Pope Francis on Thursday said some good things about how the Catholic Church has become “obsessed” with the issues of abortion, contraception and gay marriage, and that it has done so at the expense of other Catholic doctrine, like loving your neighbor and being generous to those in need.
In an lengthy interview with La Civiltà Cattolica, the pope admonished some in the church for their near-singular focus on these issues, saying, “We cannot insist only on issues related to abortion, gay marriage and the use of contraceptive methods. This is not possible. I have not spoken much about these things, and I was reprimanded for that.
“A person once asked me, in a provocative manner, if I approved of homosexuality,” he continued. “I replied with another question: ‘Tell me: When God looks at a gay person, does he endorse the existence of this person with love, or reject and condemn this person?’ We must always consider the person.” He is also showing some movement on celibacy in the priesthood, has discussed poverty as a central issue of his papacy and elected to live in a modest Vatican apartment over the papal palace.
These are fine things for the spiritual head of the world’s 1 billion Catholics to say and do.
But here’s the thing: Even the “best pope ever,” as some progressives have taken to calling him, is still a theological conservative who doesn’t support reproductive rights, laws that extend equal benefits and rights to gays and lesbians, or women’s equal standing in church leadership. (There’s more, but you get the point.)
In April, Francis reaffirmed his predecessor’s censure of the Leadership Conference of Women Religious, an umbrella organization that represents 80 percent of Catholic nuns in the United States. These nuns were penalized by the Vatican, and continue to be penalized, for focusing on poverty instead of stoking moral panic about the existence of gay people or sexually active teenagers — exactly the kind of community-centered work that Francis just declared sorely missing from the church.
In the report admonishing the sisters, and stripping them of the independent authority to develop their own charter and conduct their own business, the Vatican said they were undermining “issues of crucial importance to the life of Church and society, such as the Church’s Biblical view of family life and human sexuality” and promoting “radical feminist themes incompatible with the Catholic faith.”
Francis’ censure places these women under the full authority of the Vatican and its “program of reform,” which includes the appointment of three male bishops to manage the rewriting of the nuns’ conference statutes, review its community-based programs and otherwise ensure the group “properly” follows Catholic teaching.
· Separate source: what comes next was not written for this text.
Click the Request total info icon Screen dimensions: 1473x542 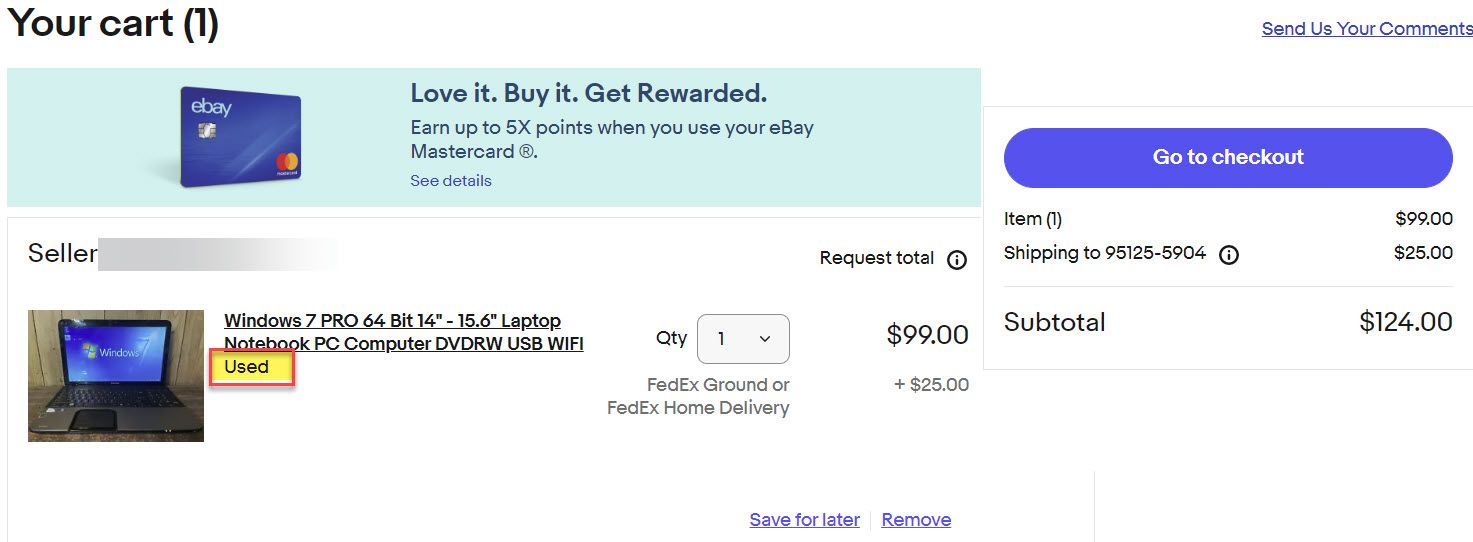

In the same interview in which the pope urged Catholics to move away from the “obsession” with reproductive healthcare and gay rights to create a more inclusive, welcoming church, he also said, “The teaching of the church, for that matter [of abortion, contraception and gay marriage], is clear and I am a son of the church, but it is not necessary to talk about these issues all the time.”
But to “not talk about these issues all the time,” for the pope, means silence from the single most powerful Catholic voice in the face of American lawmakers who, in their thirst to criminalize abortion and deny women access to birth control, shutter clinics that provide cancer screenings, pap smears and other basic healthcare for low-income women. It means saying nothing while Timothy Dolan, the top church official in the United States, calls for mass action from American Catholics to oppose basic legal equality for gays and lesbians.
There is also the matter of Francis’ deeply conservative record during his time as a cardinal in Argentina, a period during which he called gay marriage a threat to the “survival of the family” and called gay parenting “discrimination against children.”
But despite all this, the pope’s recent remarks have garnered him a lot of progressive cheering; earlier this week, MSNBC’s Chris Hayes dubbed him the “best pope ever.” Jon Stewart thinks the pope is “totes chill,” and he has even gotten the Sarah Silverman stamp of approval.
But the praise feels undeserved. Francis may be better than the old popes, but what does that actually make him? A religious leader who has said some great things about equality and acceptance — but who appears quite content to leave the actual, structural barriers to achieving those goals firmly in place.